Por Epidauro Pamplona*
Reiterando o último "Pérolas do Senadinho", "Farinha" é o apelido dos tempos de "baba", no Casquetinho, do dr. João Bosco, novo presidente da CHESF. Espera-se que não seja do mesmo "saco" da Administração Regional de Paulo Afonso, caduca, que defenestrou, em acintoso descaso, o patrimônio físico, cultural e humano da empresa em detrimento da sociedade pauloafonsina, alijada desde muito tempo de políticas públicas da CHESF.

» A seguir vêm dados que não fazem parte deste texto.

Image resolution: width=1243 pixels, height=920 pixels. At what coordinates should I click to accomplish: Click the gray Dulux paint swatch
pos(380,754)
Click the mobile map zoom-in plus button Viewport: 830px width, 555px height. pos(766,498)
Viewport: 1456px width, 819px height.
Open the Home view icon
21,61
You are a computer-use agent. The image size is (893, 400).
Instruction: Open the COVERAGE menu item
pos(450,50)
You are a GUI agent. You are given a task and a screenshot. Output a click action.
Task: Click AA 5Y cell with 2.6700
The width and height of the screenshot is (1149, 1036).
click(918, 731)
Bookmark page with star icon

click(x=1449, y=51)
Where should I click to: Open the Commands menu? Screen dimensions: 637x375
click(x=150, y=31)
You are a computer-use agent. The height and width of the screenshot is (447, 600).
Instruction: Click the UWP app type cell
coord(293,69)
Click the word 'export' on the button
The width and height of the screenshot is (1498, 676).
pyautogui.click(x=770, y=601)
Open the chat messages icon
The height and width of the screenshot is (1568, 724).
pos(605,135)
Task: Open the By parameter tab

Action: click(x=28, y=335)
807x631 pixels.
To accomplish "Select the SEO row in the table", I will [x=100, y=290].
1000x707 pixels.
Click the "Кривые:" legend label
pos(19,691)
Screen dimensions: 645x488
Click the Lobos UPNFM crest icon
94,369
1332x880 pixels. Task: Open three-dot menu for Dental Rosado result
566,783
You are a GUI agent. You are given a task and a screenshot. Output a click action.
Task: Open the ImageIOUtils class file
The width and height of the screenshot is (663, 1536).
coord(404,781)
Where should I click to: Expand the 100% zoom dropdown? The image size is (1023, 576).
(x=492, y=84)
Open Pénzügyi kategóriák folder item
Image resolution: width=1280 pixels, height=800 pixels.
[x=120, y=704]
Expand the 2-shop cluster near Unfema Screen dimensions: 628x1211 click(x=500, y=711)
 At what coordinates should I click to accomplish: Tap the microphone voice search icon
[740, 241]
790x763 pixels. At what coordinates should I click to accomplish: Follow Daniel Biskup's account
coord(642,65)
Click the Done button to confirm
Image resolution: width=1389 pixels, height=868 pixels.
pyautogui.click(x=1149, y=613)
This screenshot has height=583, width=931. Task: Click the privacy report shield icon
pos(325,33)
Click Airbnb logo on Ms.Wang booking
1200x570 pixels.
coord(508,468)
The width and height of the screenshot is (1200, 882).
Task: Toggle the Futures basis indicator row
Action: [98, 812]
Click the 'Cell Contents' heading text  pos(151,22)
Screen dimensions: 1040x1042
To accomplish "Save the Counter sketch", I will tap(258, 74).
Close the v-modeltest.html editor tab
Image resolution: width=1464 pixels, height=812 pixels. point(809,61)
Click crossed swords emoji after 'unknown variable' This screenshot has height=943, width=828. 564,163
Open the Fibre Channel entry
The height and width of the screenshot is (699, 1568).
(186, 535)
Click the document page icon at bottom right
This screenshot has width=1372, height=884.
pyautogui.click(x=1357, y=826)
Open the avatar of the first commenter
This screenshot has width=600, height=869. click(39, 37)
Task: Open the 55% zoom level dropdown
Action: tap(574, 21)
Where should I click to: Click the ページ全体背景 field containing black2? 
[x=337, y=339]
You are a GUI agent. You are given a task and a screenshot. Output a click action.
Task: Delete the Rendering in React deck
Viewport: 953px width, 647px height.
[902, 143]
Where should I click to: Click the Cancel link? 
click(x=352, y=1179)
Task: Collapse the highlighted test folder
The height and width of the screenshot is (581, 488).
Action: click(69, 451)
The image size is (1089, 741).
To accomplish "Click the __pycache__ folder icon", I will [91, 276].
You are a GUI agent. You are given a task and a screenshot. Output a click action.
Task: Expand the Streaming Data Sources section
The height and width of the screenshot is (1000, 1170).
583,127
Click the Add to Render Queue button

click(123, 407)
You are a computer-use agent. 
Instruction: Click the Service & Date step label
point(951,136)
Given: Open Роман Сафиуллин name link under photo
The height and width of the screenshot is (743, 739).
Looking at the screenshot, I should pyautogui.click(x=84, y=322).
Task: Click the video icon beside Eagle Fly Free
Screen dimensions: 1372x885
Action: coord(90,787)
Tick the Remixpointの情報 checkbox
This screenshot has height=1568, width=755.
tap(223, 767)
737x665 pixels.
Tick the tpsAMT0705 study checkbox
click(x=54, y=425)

Seus latifúndios, rurais e urbanos servem de lixo para o "pasto" do gado, eventualmente tráfico de drogas e para proliferação de favelas, onde famílias tateiam na escuridão, debaixo das linhas de transmissão de energia elétrica, e vivem com sede de H2O, ao lado de caudalosos canos do precioso líquido que, tempos atrás, no Sal torrado II, desperdiçava-se sem controle da estatal sob esta mesma gerência acéfala, parasitária, provinciana e permissiva sobremaneira ao Meio Ambiente.
Abaixo, a notinha “Pérola do Senadinho” publicada no portal no dia 02/12:
“Farinha”
Era o apelido do novo presidente da CHESF, João Bosco de Almeida, irmão consangüíneo do vereador Gilson Fernandes, nos seus tempos de “babas” no Casquetinho. Espera-se que não seja “farinha do mesmo saco” da atual administração de Paulo Afonso, que deixa muito a desejar em várias vertententes. O patrimônio físico que inclui “O Boi e a Cobra” está, literalmente, jogado no lixo. Até quando???
*Em tempo: E.P. (Epidauro Pamplona) é o pseudônimo constitucional de Carlos Mecânico, ex-chesfiano e acadêmico de Direito.